South African National Blood Service
- Abbreviation: SANBS
- Formation: 2001; 25 years ago
- Headquarters: 1 Constantia Blvd
- Location: Roodepoort, South Africa;
- Coordinates: 26°09′17″S 27°55′27″E﻿ / ﻿26.1548°S 27.9243°E
- Website: https://sanbs.org.za/

= South African National Blood Service =

Non-profit organization

The South African National Blood Service (SANBS) is a non-profit organization that provides human blood for transfusion that operates in South Africa, with the exception of the Western Cape, which has its own blood service. The head office of the SANBS is in Constantia Kloof, Gauteng, near Johannesburg, but there are blood collection operations in eight of the nine provinces. Western Cape has a separate blood centre, the Western Cape Blood Service. SANBS was founded in 2001 from a merger of seven blood centres, and was embroiled in controversy in 2004 over a policy of racial profiling for blood safety.

The SANBS appointed Dr. Jonathan Louw as its CEO in January 2018.

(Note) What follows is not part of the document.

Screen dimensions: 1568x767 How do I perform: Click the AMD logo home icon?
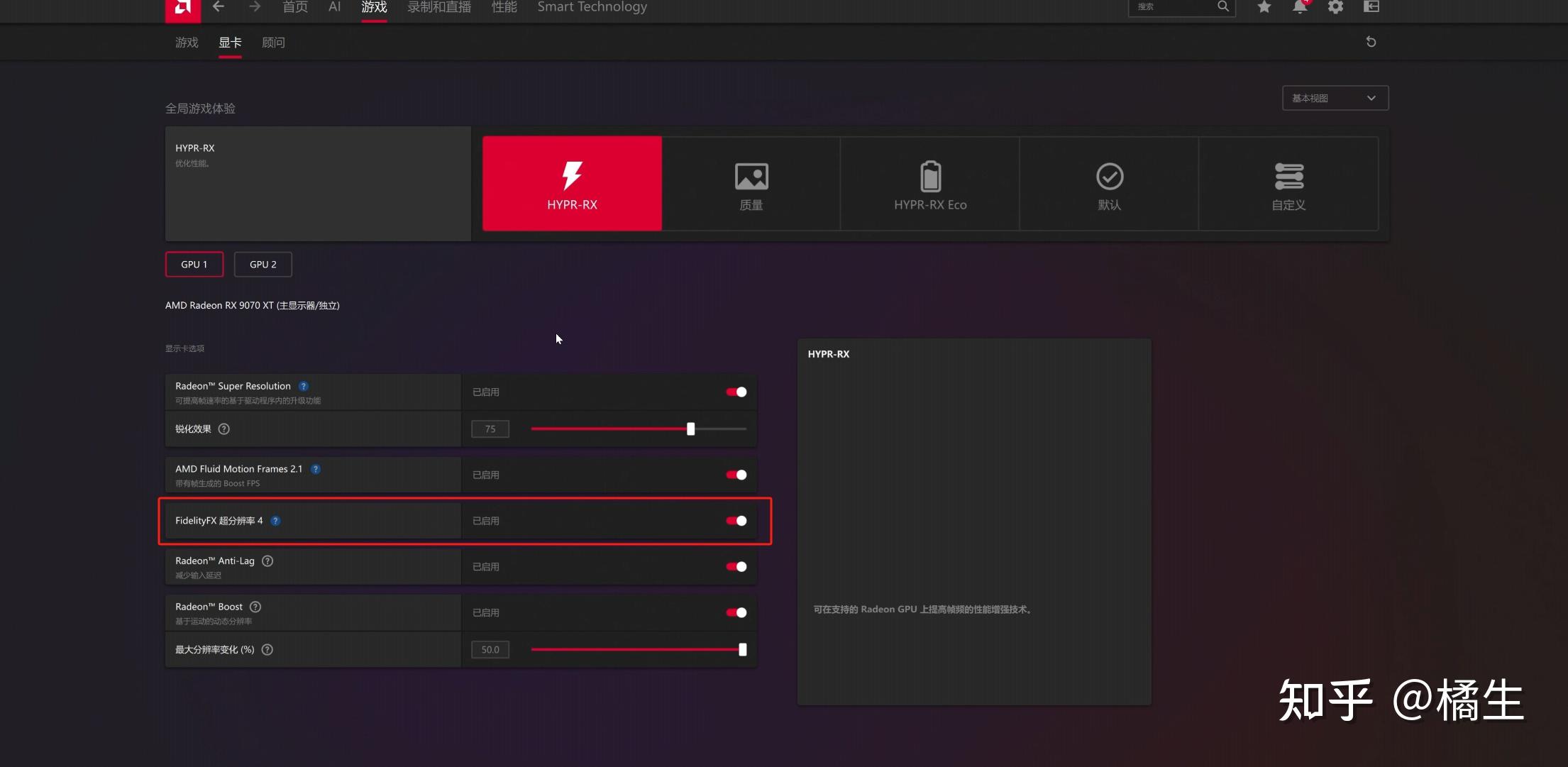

Dr Louw founded Healthwyse Consulting and prior to this, he was MD at the Abraaj Group (a Dubai-based private equity investment company). Louw was at JSE-Listed Adcock Ingram and Tiger brands from 2001 to 2014, serving in a variety of capacities from New Business Development, MD of Pharmaceuticals (2003 to 2006) and then Chief Executive at Adcock Ingram (2006 to 2014). He has an MB.ChB (1993) and an MBA (1999), both from the University of Cape Town.

Dr Louw was succeeded by Ravi Reddy in January 2021.

==Blood donation==

SANBS collects blood from volunteer unpaid donors and processes that blood into components for transfusion. The donors are screened for health risks and tested for diseases on every donation. Not all parts of the donated blood are always used, such as with first time donors, to establish a history of negative test results in the donor before the blood is used in patients. The red blood cells from the first donation are discarded because they cannot be stored long enough to wait for a second donation and a second set of testing, but the blood plasma can be frozen and used.

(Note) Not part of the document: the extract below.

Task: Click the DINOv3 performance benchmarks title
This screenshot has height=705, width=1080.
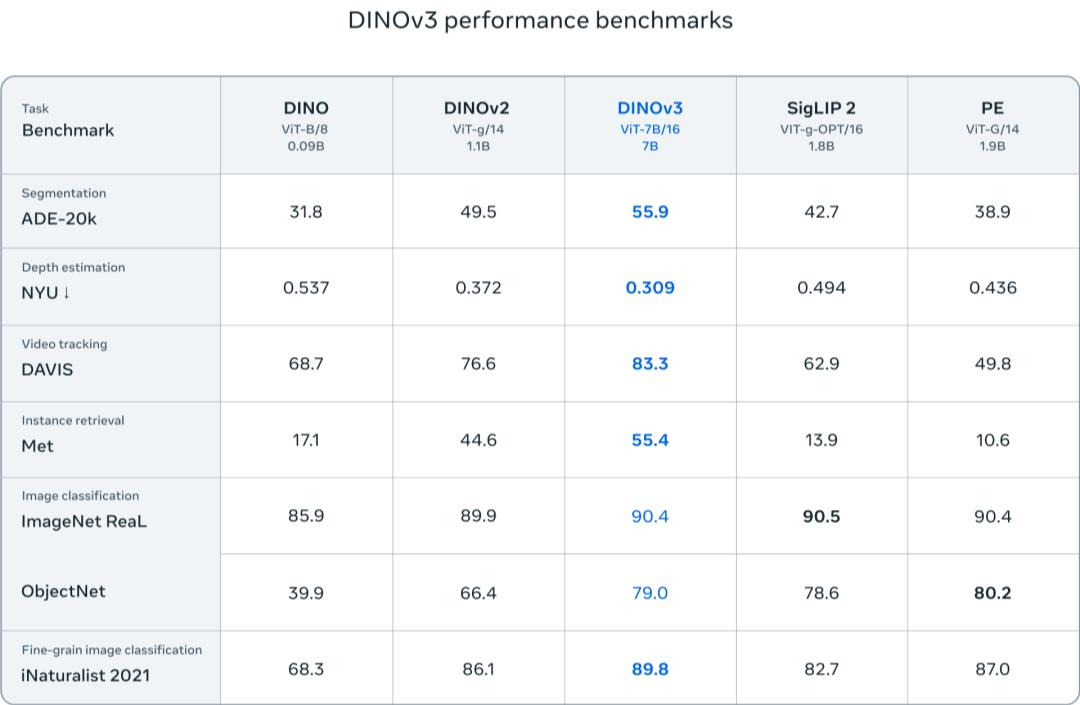Action: point(540,20)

SANBS relies on donors that return consistently, as the history of testing makes it less likely to miss a positive result from a laboratory error or from a donation in the window period. Testing has included nucleic acid testing (NAT) since 2005, which directly detects the virus instead of waiting for the body to develop an antibody. This test shortens but does not eliminate the window period. SANBS performs NAT testing for each individual donor, instead of in pools. NAT testing is expensive, and blood banks in many countries, such as Canada, perform the testing on pooled donor samples. The individual testing is more sensitive to window period donations. The testing is performed at central laboratories in Johannesburg and Durban.

Whole blood is collected to make packed red blood cells and plasma for transfusion. Plasma and platelets for transfusion are also collected by automated plateletpheresis. Collections take place at fixed sites, but SANBS also collects blood on mobile blood drives at community locations such as shopping centres. The blood is then processed into components at seven processing locations throughout South Africa. During 2008, SANBS collected 718,962 donations of Whole Blood and 11,657 donations of apheresis platelets.

==Other services==

SANBS also provides blood-related laboratory services such as paternity testing and the HLA typing of bone marrow donors, though the actual bone marrow donations are handled by the Sunflower Fund, a separate organisation. The organisation also prepares an annual haemovigilance report on transfusion complications, conducts research, and provides clinical training.

==History==
The organisation was founded in 2001 from the merging of seven independent blood banks.

==Criticism==
The organisation came under fire in 2004 when it was revealed that they used the race of a donor as a consideration in determining disease risk. SANBS stated that the profiling was necessary to reduce the risk of transmission of human immunodeficiency virus (HIV), citing World Health Organization policy for not collecting blood from high risk groups. Health minister Manto Tshabalala-Msimang raised concerns that the policy was racist. SANBS changed the policy later that week. Dr. Loyiso Mpuntsha, a black woman who was once rejected as a blood donor, was the SANBS CEO until March 2015.

Previously, the SANBS also excluded homosexual males who have had sex with another male within five years, as the SANBS saw them as high risk carriers of HIV/AIDS. After an outcry, this ruling was changed in 2006 to allow homosexual men to donate, provided that they have been celibate for at least six months. This policy was amended in 2014 to allow all sexes and orientations to donate, provided that they have been either celibate or in monogamous relationships for the previous six months.